There are few acts on next weekend's Electric Picnic bill as suited to the festival's off-stage attractions as Kelis Rogers. Given the festival's predilection for fancy grub stalls, Rogers's growing number of sidelines in the food business means she could as easily have arrived in Stradbally with her food truck as her band.
Rogers parked that particular truck in Austin earlier this year at the SXSW festival where she served up duck and beef sliders and BBQ goat ribs. There's also her Saucy & Sweet TV show for the Cooking Channel and a line of sauces called Feast. All of this activity comes about on the back of the singer going off to train as a saucier at the Le Cordon Bleu cookery school. Yep, she likes her sauces.
Food was a way of getting her head together after issues with the music business. In 2006, her then label dropped her after the release of Kelis Was Here; back then, it was a case of loving the music but hating the business.
“I didn’t fall out of love with music, I don’t think that I could, but I fell out of love with the business of music,” she says. “I stopped wanting to make music my business.
“But it’s a necessary evil. When you start out, you want to make music and then you discover that you can’t have people hear you or relate to you or share with you if you don’t put yourself out there. As soon as you put yourself out there, all the other stuff happens too and you can’t escape it. You need all the business stuff but you can also live without it and make your own way, as I’ve discovered.”
By then, she had already set herself up as a singer capable of turning pop and R&B on its head. She first emerged in 1999 with the Caught Out There screamer and was one of the first success stories associated with production team The Neptunes before they became all-conquering knob-twiddlers.
In 2003, Milkshake came along and she became the queen of screwy, bassy, off-kilter pop smashes. By the end of that decade, she'd flipped the script again and emerged with Flesh Tone, a dance album aided and abetted by David Guetta and Benny Benassi.
The vintage and the new No surprise then that Rogers's sixth album is a hop, skip and jump on from all of that. Food contains tracks to make your musical taste buds zing with their rocksteady soundclash of brassy funk, rootsy soul, jazzy blues and Afropop shades. Unashamedly vintage but unmistakably new, Food is full of smart and sassy party jams in thrall to sounds Rogers hadn't dug out of the BBQ pit before now.
She says herself and producer Dave Sitek were after a certain feeling rather than seeking to emulate any particular sound. "We knew we wanted to do something which felt a certain way. I'm sure there was stuff I heard from being around my parents or my neighbourhood which influenced me, but that was not directly. It was more the essence, the feeling you got when you heard that kind of music, the way it made you feel nostalgic for the good old times. That's what I wanted."
She believes she was blessed when it came to having Sitek in her corner. “Dave only works with people he loves, and so he’s comfortable to leave you alone, which is very rare thing for a producer. I think a producer’s natural inclination is to produce and being a good facilitator. I needed a partner as opposed to a leader, and so he was brilliant.”
Various guests came on board for the album – including Brazilian electro-poppers CSS, Sitek’s bandmates from TV On The Radio, singer-songwriter Priscilla Ahn, and her then four-year-old son Knight – and Rogers did some cooking to keep everyone happy.

__Dataset records__:

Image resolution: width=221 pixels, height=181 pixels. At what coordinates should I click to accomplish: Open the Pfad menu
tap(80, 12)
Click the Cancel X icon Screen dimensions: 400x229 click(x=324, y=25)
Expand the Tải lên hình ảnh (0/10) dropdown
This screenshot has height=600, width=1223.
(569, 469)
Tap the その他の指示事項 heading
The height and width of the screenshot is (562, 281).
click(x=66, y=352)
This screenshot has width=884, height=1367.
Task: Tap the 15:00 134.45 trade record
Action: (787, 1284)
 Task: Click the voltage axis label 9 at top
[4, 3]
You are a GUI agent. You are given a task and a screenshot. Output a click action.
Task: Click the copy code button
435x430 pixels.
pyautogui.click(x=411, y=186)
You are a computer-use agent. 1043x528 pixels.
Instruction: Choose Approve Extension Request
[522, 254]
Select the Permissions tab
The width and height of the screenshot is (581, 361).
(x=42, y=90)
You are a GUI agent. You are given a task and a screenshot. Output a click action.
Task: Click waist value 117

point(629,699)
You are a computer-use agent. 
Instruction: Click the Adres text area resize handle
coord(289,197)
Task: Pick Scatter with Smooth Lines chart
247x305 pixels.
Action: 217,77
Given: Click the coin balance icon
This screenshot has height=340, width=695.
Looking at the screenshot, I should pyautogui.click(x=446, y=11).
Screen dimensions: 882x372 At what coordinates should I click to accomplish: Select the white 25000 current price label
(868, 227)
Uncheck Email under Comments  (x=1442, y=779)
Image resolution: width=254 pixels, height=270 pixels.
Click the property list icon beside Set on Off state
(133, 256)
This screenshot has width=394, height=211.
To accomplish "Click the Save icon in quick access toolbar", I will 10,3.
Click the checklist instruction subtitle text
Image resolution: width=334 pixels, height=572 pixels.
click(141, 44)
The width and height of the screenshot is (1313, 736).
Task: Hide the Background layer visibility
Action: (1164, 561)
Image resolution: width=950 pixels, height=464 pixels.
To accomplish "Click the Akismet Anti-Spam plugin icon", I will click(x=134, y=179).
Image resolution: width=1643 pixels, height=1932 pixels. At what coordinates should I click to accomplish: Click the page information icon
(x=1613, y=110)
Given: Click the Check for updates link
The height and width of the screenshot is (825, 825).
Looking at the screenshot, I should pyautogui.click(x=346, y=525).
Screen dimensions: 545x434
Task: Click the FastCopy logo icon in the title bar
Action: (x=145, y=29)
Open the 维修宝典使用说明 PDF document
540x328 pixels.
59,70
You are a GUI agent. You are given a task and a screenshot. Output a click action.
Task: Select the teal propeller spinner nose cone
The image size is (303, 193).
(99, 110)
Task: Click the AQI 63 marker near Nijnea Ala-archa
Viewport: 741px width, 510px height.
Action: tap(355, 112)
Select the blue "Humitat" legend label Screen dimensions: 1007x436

__Work to complete__: Copy word for word everything from "Food was a way" down to "music my business." in the article on Kelis Rogers above.

__Exercise solution__:
Food was a way of getting her head together after issues with the music business. In 2006, her then label dropped her after the release of Kelis Was Here; back then, it was a case of loving the music but hating the business.
“I didn’t fall out of love with music, I don’t think that I could, but I fell out of love with the business of music,” she says. “I stopped wanting to make music my business.